Bien sûr, nous tenons à saluer le travail effectué par la mission d'information sur l'avenir du secteur aéronautique en France, dont Mme Pinel et M. Lagleize ont été corapporteurs. Le rapport qui en est issu souligne le caractère stratégique de cette filière pour notre pays et la nécessité de réaliser des investissements publics d'ampleur pour en préserver les savoir-faire, à toutes les étapes de la chaîne de production, et – bien évidemment – pour accélérer la décarbonation du transport aérien.
La mise en exergue de ces enjeux est d'autant plus indispensable qu'à l'avenir cette industrie va devenir, quoi que l'on en dise, moins profitable pour les fonds d'investissement qu'elle ne l'a été pendant des décennies. Comme le résumait un article récent du journal Le Monde, il est illusoire de penser que « le progrès technique [pourra], à lui seul, permettre la réduction des émissions de gaz à effet de serre du secteur aérien, indispensable à la lutte contre le réchauffement climatique. […] Les efforts technologiques [devront] être menés de concert avec des choix politiques et économiques en faveur d'une réduction globale du trafic. »
Ce n'est pas une raison, toutefois, pour sacrifier cette filière industrielle ou pour renoncer à la recherche et aux innovations en la matière. Bien au contraire, l'enjeu primordial est aujourd'hui de soutenir les investissements, notamment ceux qui concernent les projets de transition écologique, et de garder la maîtrise de cette filière face aux tentations et aux tentatives de délocaliser ou d'externaliser certaines activités dans des pays à bas coûts, afin d'empêcher les conséquences sur l'emploi qu'elles induisent et qui s'accumulent.
Les investissements publics consentis depuis des décennies ne doivent pas être sacrifiés sur l'autel de la finance ; c'est pourquoi il devient impératif que les pouvoirs publics reprennent les commandes de cette filière.

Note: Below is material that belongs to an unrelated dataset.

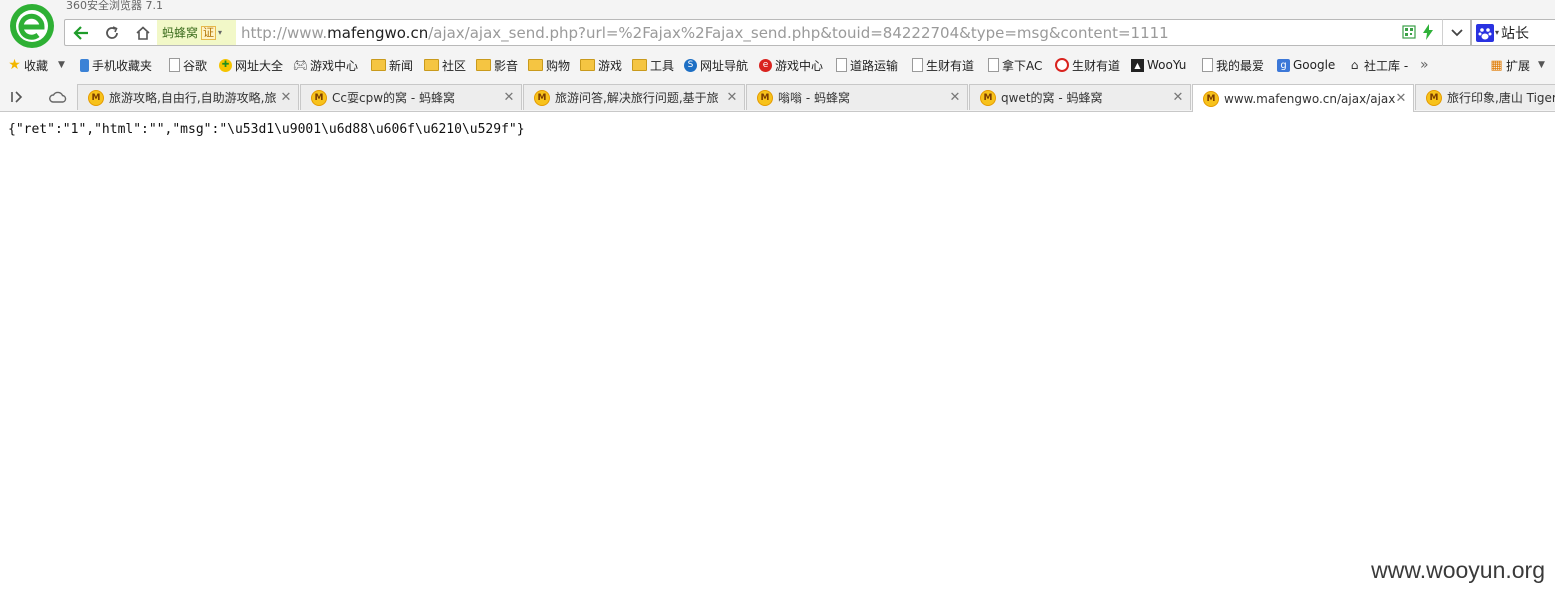  Describe the element at coordinates (394, 98) in the screenshot. I see `tab-title: Cc耍cpw的窝 - 蚂蜂窝` at that location. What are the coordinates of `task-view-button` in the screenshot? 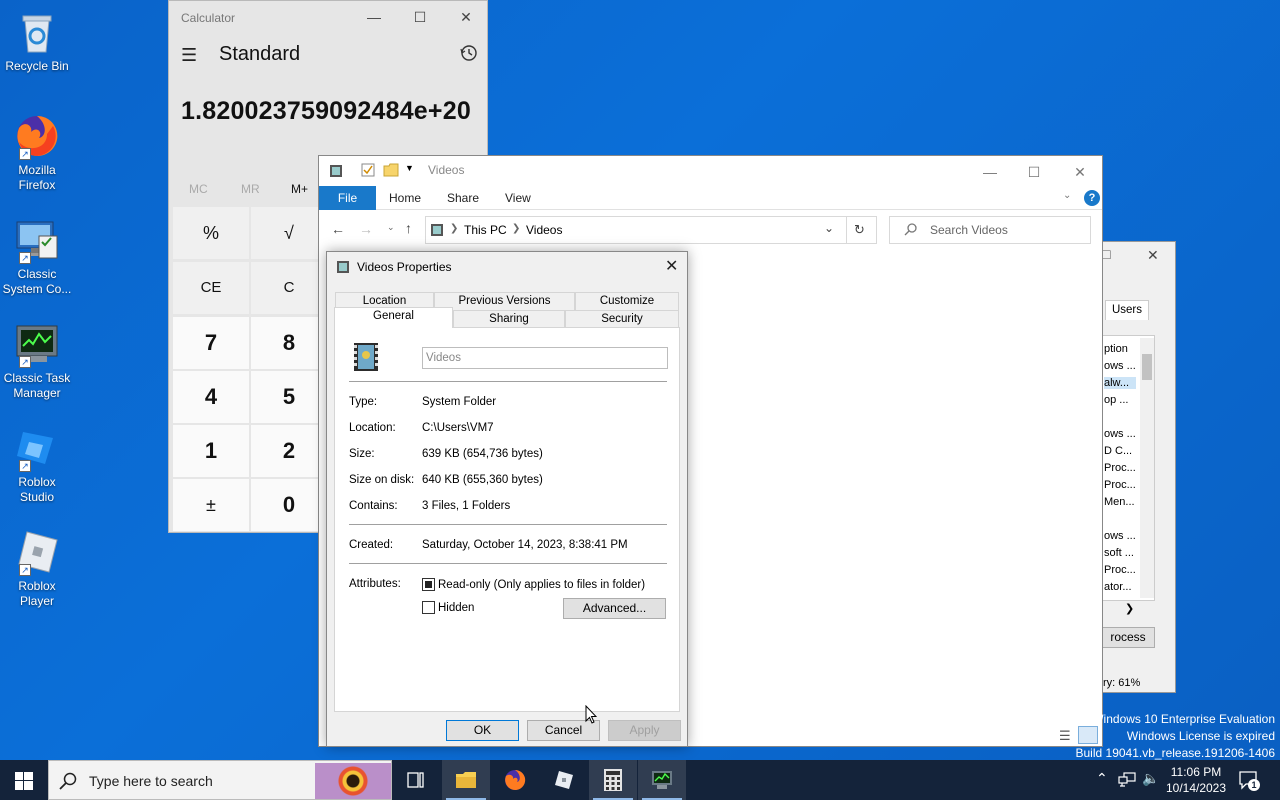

C'est là une demande forte qui émane des représentants des salariés de la filière, lesquels insistent aussi, comme nous le faisons nous-mêmes régulièrement sur ces bancs, sur la nécessité de responsabiliser les donneurs d'ordre vis-à-vis des entreprises sous-traitantes, en veillant à ce qu'ils respectent leurs engagements en matière de commandes et de prix.
Nous devons également nous appliquer à accompagner la diversification des activités de ces entreprises sous-traitantes, afin de conjurer une perte de savoir-faire. Nous devons rompre, en un mot, avec la logique de financiarisation à tous crins qui a gagné l'ensemble des acteurs de la filière, de l'industrie aux aéroports en passant par les compagnies aériennes.
Le processus de privatisation des aéroports en témoigne : il s'apparente à l'abandon aux intérêts privés de biens communs qu'il faut au contraire préserver, afin de réorienter leur usage en faveur de la justice sociale et de la défense de l'environnement. Le développement inconsidéré des compagnies low-cost, depuis des années, en est un autre exemple : elles ont construit un modèle économique toxique. Enregistrées dans des paradis fiscaux, elles limitent drastiquement leurs effectifs et négocient avec certains aéroports des réductions tarifaires sur les redevances aéroportuaires, favorisant une concurrence délétère et des effets d'aubaine qui conduisent à la création de lignes non rentables, dont la durée de vie ne dépasse pas celle des réductions tarifaires.
Pour l'heure, rien n'est entrepris contre ces pratiques socialement et écologiquement nuisibles, qui portent par ailleurs préjudice au développement, notamment, de l'offre ferroviaire. Alors que les conséquences environnementales du transport aérien nourrissent les débats quant à la place que l'avion doit occuper dans la société, il est essentiel de faire prévaloir deux principes : notre souveraineté industrielle – c'est vrai dans ce domaine comme dans bien d'autres – et l'intérêt général.
Le respect de ces principes commande de développer une stratégie centrée sur la réponse aux besoins sociaux et sur la préservation de l'environnement. Nous en sommes convaincus : une telle stratégie passe par la pérennisation de l'engagement public en direction des industriels, moyennant des contreparties qui doivent être exigées en matière sociale et environnementale, par un contrôle démocratique des stratégies des groupes, qui doit se développer au niveau des salariés, et par une action résolue – je le disais tout à l'heure – de consolidation des PME où se concentrent les compétences et les savoir-faire, car il faut les accompagner dans les profondes transformations qui s'annoncent.